MANILA - There is no compelling reason to revive the death penalty when, according to the national police, crime rates have gone down, a government commission on women argued at a Senate hearing Tuesday.
Janica Brigola, planning officer III of the Philippine Commission on Women (PCW), noted that Philippine National Police (PNP) Director General Ronald dela Rosa, in several interviews, claimed that "there is a very significant decrease in rape incidents and a downward trend in the so-called focused crimes."
Dela Rosa has also affirmed that "the overall index crime rate right now has gone down, including those which are considered heinous," she added.
Brigola said the Constitution provides for the revival of death penalty as an "exception," and that given this situation painted by statements from the country's top cop and supported by the PCW, there is no need to break the general rule which is prohibition of the death penalty.

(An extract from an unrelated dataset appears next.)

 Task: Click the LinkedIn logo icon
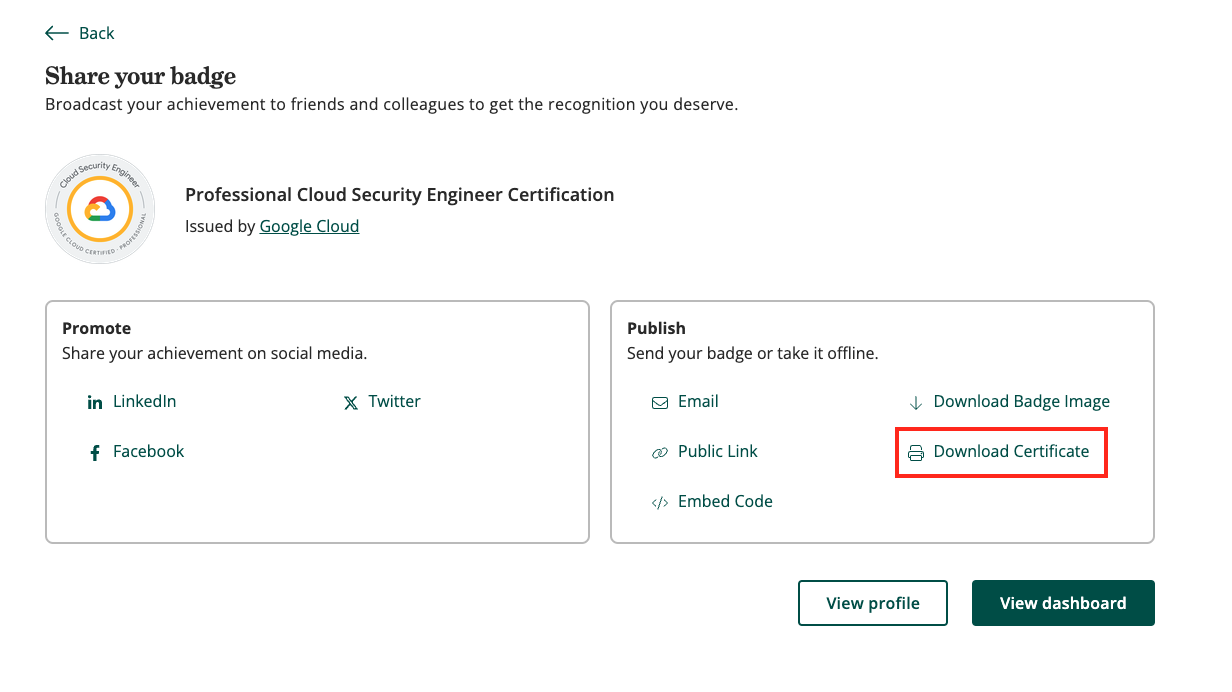coord(95,402)
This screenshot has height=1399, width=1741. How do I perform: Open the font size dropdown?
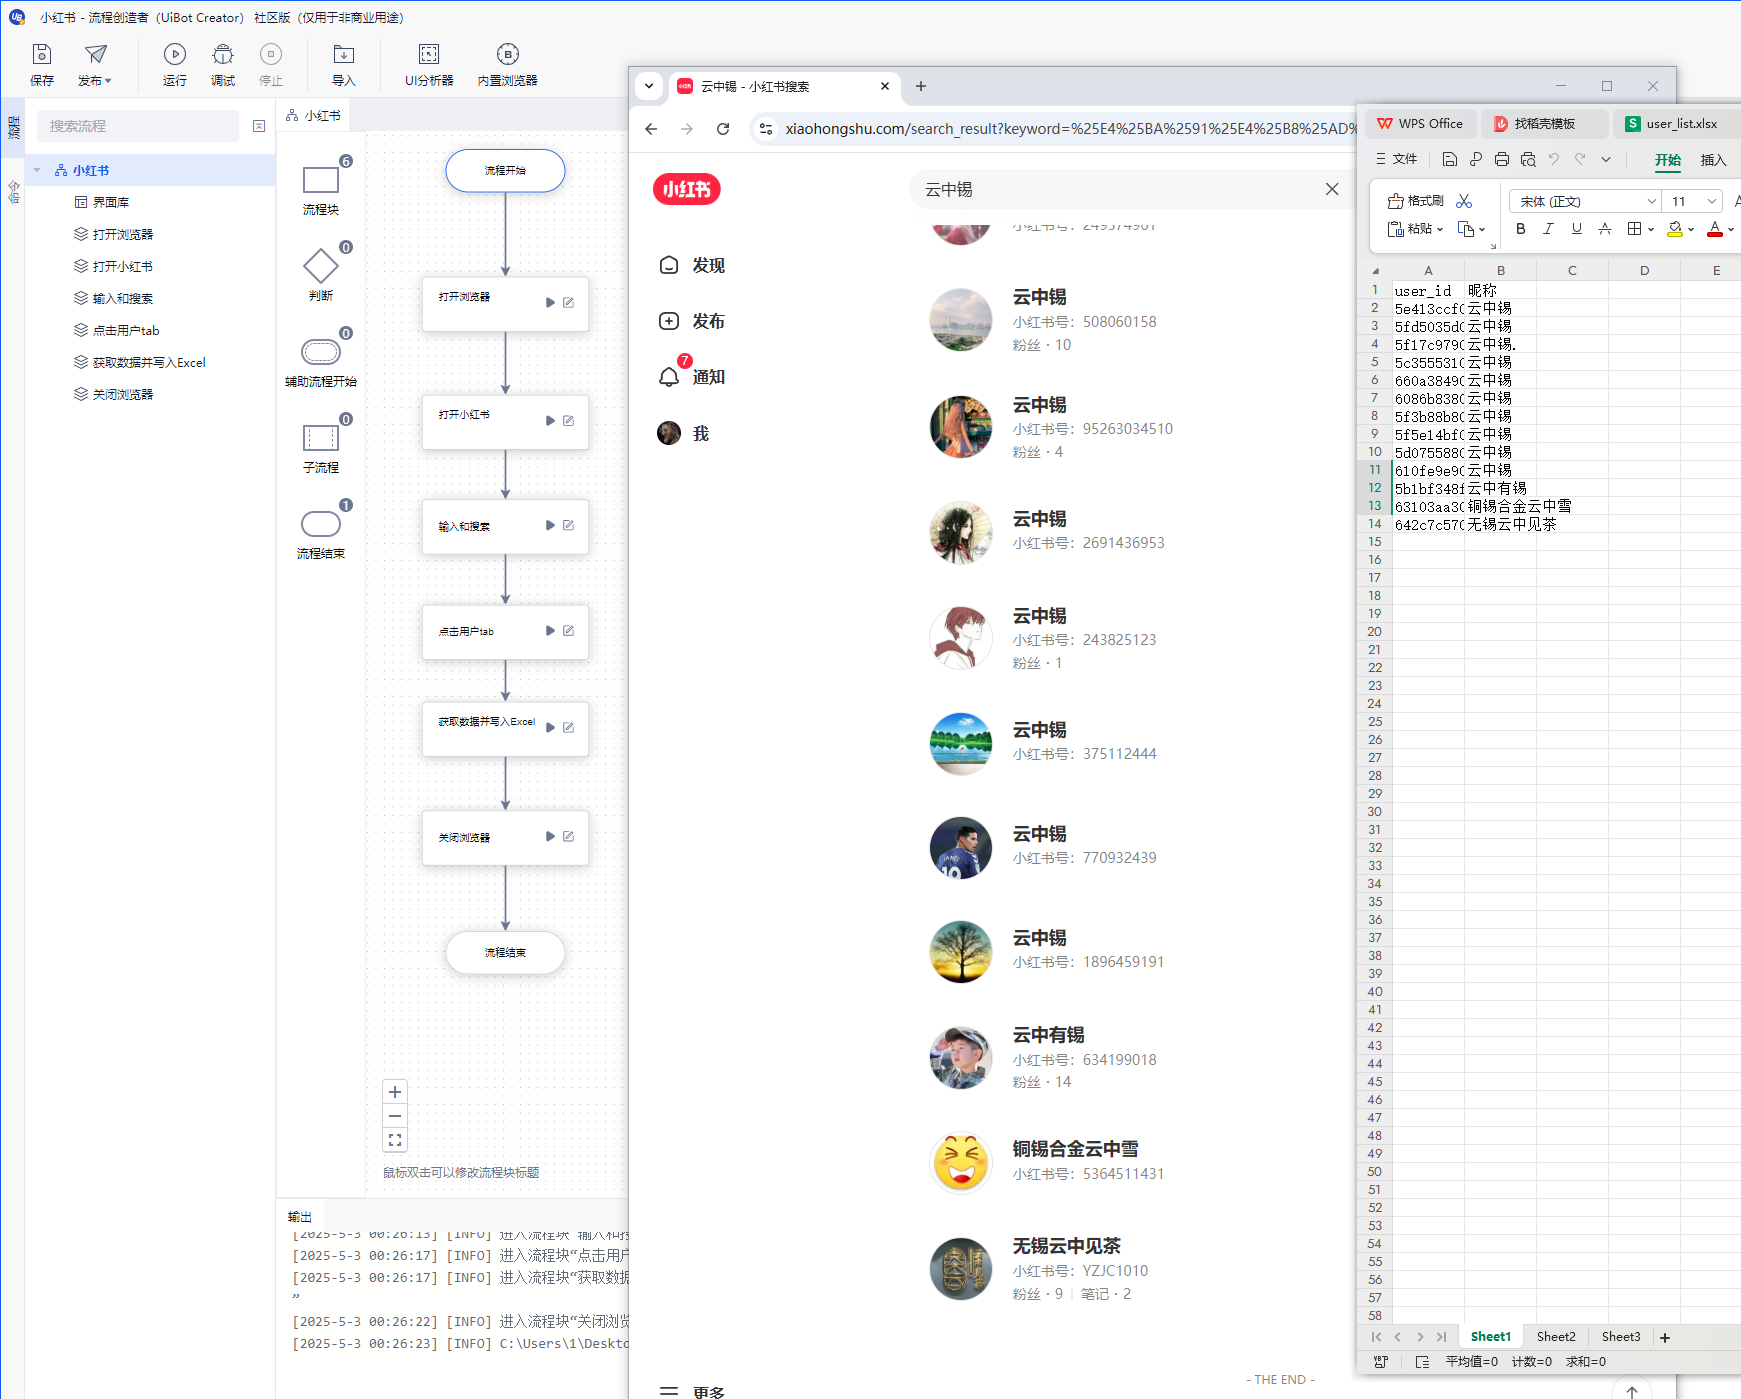tap(1711, 201)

"In the Constitution, imposing the death penalty is just an exception; the general rule is that it is prohibited, and we can only entertain the exception if there is a compelling reason," she said.

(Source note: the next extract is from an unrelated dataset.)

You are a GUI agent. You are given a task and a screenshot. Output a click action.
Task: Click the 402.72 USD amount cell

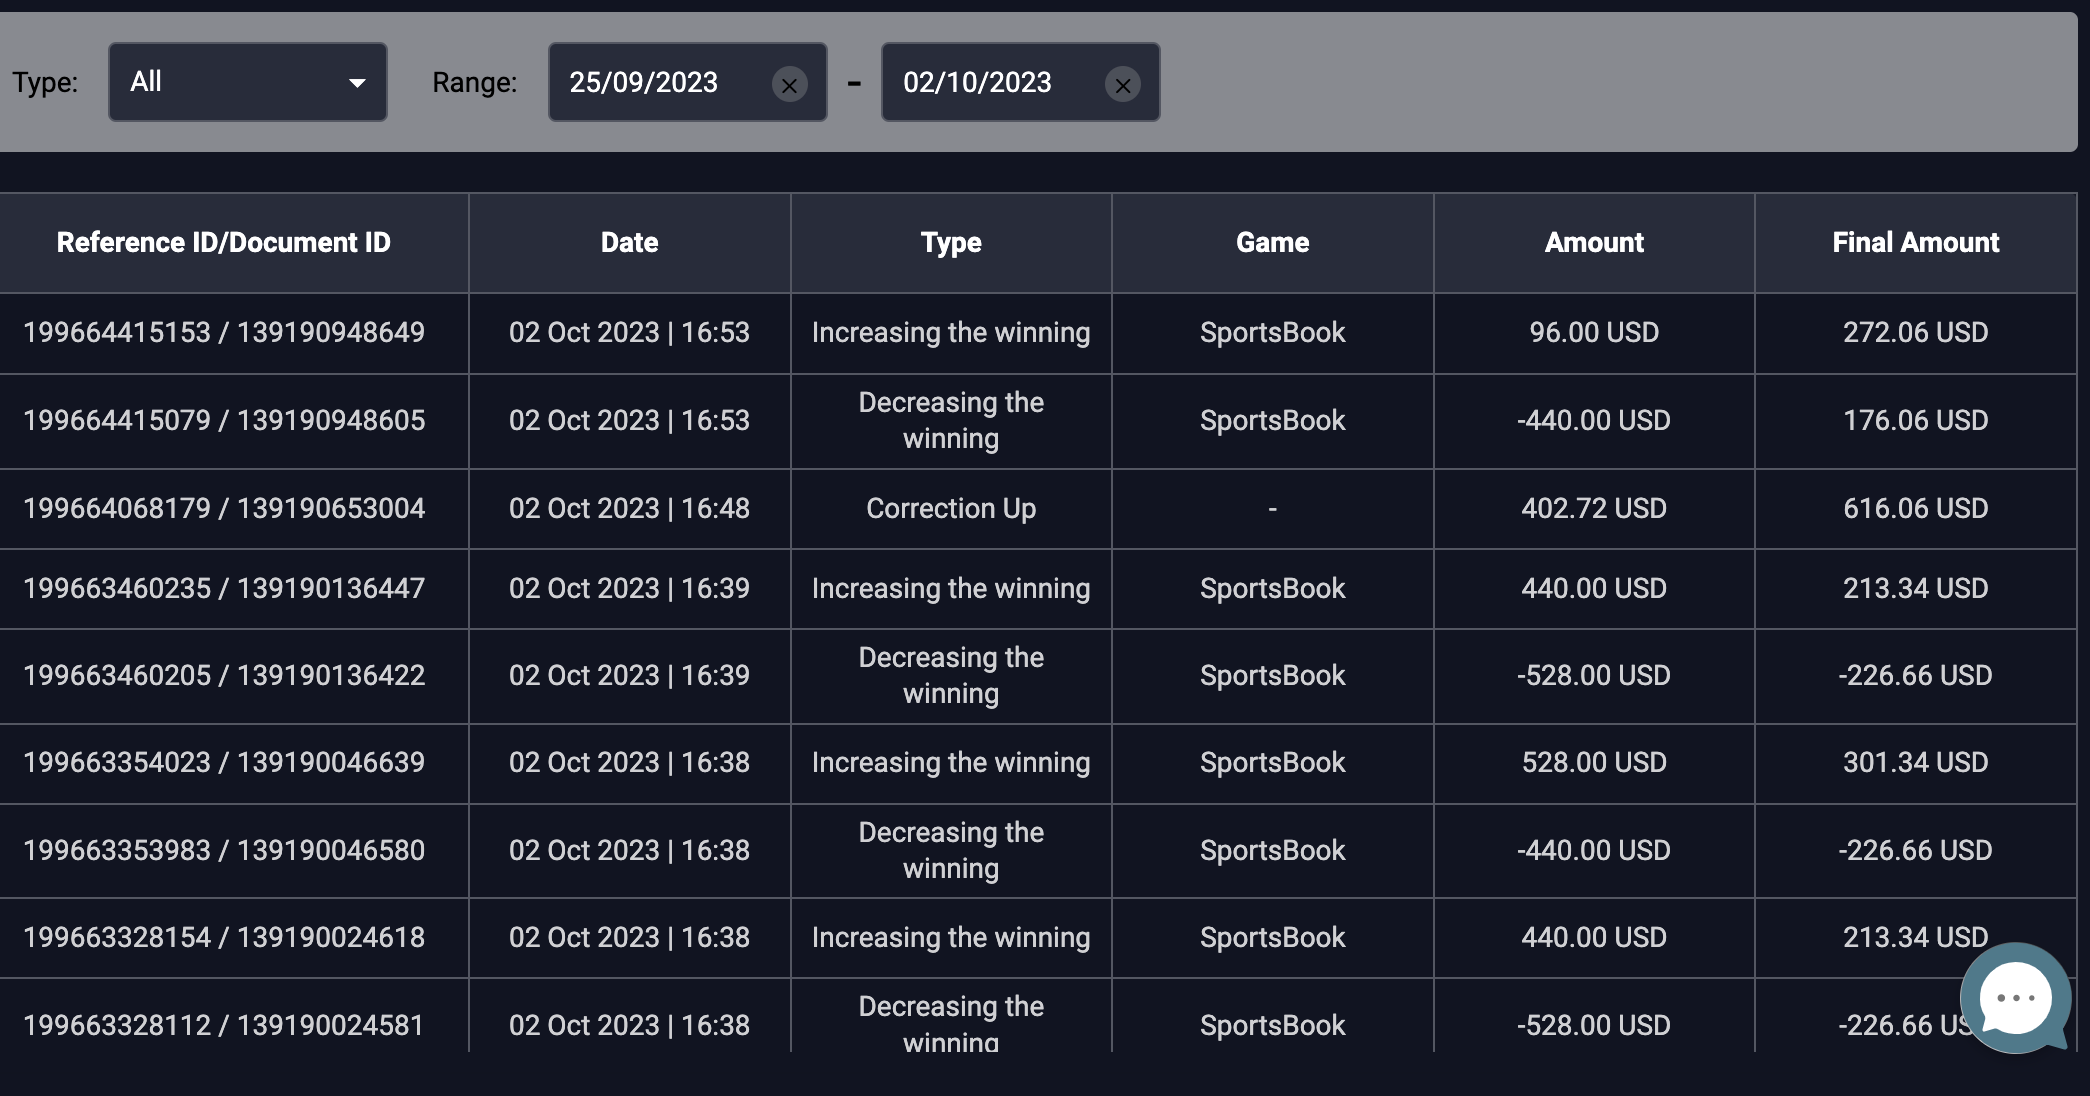tap(1593, 508)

"Given these various statistics given by the PNP, there’s actually no compelling reason present, so the condition is not satisfied. So, we have to resort to the general rule that death penalty is prohibited," she added.
Brigola also revealed five other reasons why the PCW is against the revival of the death penalty. She said that the agency "believes in restorative justice, not punitive justice," and also disagrees with the argument that death penalty is an effective crime deterrent.
She added, the imposition of the death penalty poses a danger in dealing with youth offenders, considering that a bill seeking to lower the age of criminal liability to 9 is pending at the Lower House.
"We are putting children actually at risk of being sentenced to death in the event that both bills are passed, in utter violation of the rights of the child as enshrined both in our national laws and other international instruments, like the Convention of the Rights of the Child," said Brigola.
When carried out, the PCW said the death penalty is irreversible and "will deny wrongly convicted persons of the due restoration of their freedom."
They also asserted that imposing the death penalty in the Philippines will pose "serious difficulties" for the government when negotiating with other countries where overseas Filipino workers may be on death row.
The Senate on Tuesday opened discussions on the proposals to revive the death penalty, which was abolished by the Arroyo administration in 2006. In the lower house, a similar bill has advanced to the plenary.